Movida molesta, sequestrati tre locali

20 Febbraio 2024

Chiusi Fuoricorso, Farmacia dei sani e Bliss. Il giudice: chiasso e musica alta mettono in pericolo la salute dei residenti

CHIETI. «Il reato di disturbo della quiete pubblica è integrato dalla prolungata diffusione di musica ad alto volume, peraltro nel corso di serate con dj organizzate senza autorizzazioni, e dal chiasso incontrollato provocato dai clienti in orario notturno». Lo scrive il giudice Andrea Di Berardino nel decreto che dispone il sequestro preventivo di tre locali simbolo della movida di Chieti Scalo: Fuoricorso lounge bar, Farmacia dei sani e Bliss.
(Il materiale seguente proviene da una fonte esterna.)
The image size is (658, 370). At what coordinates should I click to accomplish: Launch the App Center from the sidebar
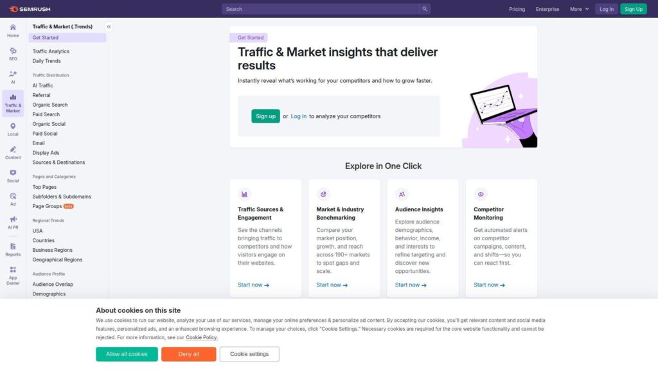(x=12, y=274)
Alle 15 di ieri i carabinieri sono arrivati nella zona di piazzale Marconi e sono scattati i sigilli. Nell’inchiesta coordinata dal sostituto procuratore Giuseppe Falasca sono quattro gli indagati: Fabio Vittorio Dinara, 45 anni di San Giovanni Teatino, i teatini Mattia Di Biase (29) e Valerio Mancini (24) e Marco Nicolò (30) di Ripa Teatina, tutti nelle loro qualità di amministratori e legali rappresentanti delle società che gestiscono gli esercizi pubblici.
L’INCHIESTA
Le indagini dei carabinieri del nucleo operativo e radiomobile di Chieti sono partite dopo le denunce presentate da cittadini e residenti del condominio Agorà, che hanno costituito anche un comitato. «Le emissioni sonore rumorose», osserva il giudice, «hanno travalicato i limiti della normale tollerabilità, arrecando pregiudizio alla tranquillità pubblica, e appaiono potenzialmente idonee a disturbare la quiete e il riposo di un numero indeterminato di persone». A constatarlo sono stati sia i controlli dei carabinieri che gli accertamenti fonometrici dell’Agenzia regionale per la tutela dell’ambiente (Arta). C’è di più: a una delle residenti è stato diagnosticato un «disturbo da ansia generalizzata» causato dall’insonnia prolungata dovuta all’esposizione a rumori notturni provenienti dall’esterno della sua abitazione, che si trova di fronte ai tre bar.
LA NORMATIVA
Il giudice precisa come i titolari dei locali abbiano «una posizione di garanzia» cui è legato l’obbligo di impedire schiamazzi da parte degli avventori attraverso i più vari accorgimenti: dagli avvisi alla clientela all’impiego di personale dedicato, dalla somministrazione delle bevande soltanto in recipienti non da asporto (in modo che esse vengano consumate all’interno) fino al ricorso alle forze dell’ordine. Ma, nel caso specifico, queste «iniziative non risultano essere state adottate». La conseguenza è che, «in mancanza di garanzie di adeguamenti acustici e di misure preventive, deve essere impedita l’apertura dei tre locali, posti a distanza di soli cinquanta metri l’uno dall’altro e dunque ciascuno concorrente alle emissioni intollerabili, in presenza di una pericolosità concreta e attuale per la salute dei residenti».
I SIGILLI
Per l’accusa, in estrema sintesi, «le indagini hanno accertato che i tre locali, nella stessa area densamente abitata, producono rumore molesto riconducibile alla musica riprodotta a volumi improponibili e agli schiamazzi degli avventori che bivaccano fino alle prime ore del mattino al di fuori degli esercizi commerciali, senza essere minimamente controllati e contenuti dal personale eventualmente preposto». Già nel pomeriggio la notizia dei sigilli ha iniziato a diffondersi velocemente. I giovani che hanno raggiunto i locali si sono trovati davanti porte serrate e cartelli che spiegavano il perché della chiusura.
IL CONTESTO
Il sequestro di ieri rientra nei risultati ottenuti dall’Arma dei carabinieri nell’ambito di una strategia che prevede specifici servizi organizzati ogni settimana con l’obiettivo di garantire la sicurezza di chi decide di trascorrere qualche ora in compagnia, ma anche la tranquillità e il legittimo diritto al riposo dei residenti. In questo contesto si inseriscono i provvedimenti scattati nei mesi scorsi: dalle misure cautelari nei confronti dei bulli che, armati di coltelli e tirapugni, decidevano chi poteva entrare nei locali e chi andava respinto a suon di botte, fino ai precedenti sequestri dei locali di viale Benedetto Croce, passando per le casse acustiche requisite.